▶ [Supplied data]:

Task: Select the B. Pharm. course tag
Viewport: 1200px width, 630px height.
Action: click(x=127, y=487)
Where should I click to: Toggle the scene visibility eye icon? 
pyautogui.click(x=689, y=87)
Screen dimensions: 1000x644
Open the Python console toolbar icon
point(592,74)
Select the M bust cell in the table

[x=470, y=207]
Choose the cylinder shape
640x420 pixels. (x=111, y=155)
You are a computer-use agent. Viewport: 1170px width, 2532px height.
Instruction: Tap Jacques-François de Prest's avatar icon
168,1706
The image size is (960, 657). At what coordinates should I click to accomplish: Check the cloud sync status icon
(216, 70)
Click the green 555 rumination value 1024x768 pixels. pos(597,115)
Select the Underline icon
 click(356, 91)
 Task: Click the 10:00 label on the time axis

▶ [Brief]:
Each line above that contains the string "Task" should be copied.

▶ [Response to the exercise]:
Task: Select the B. Pharm. course tag
 Task: Click the 10:00 label on the time axis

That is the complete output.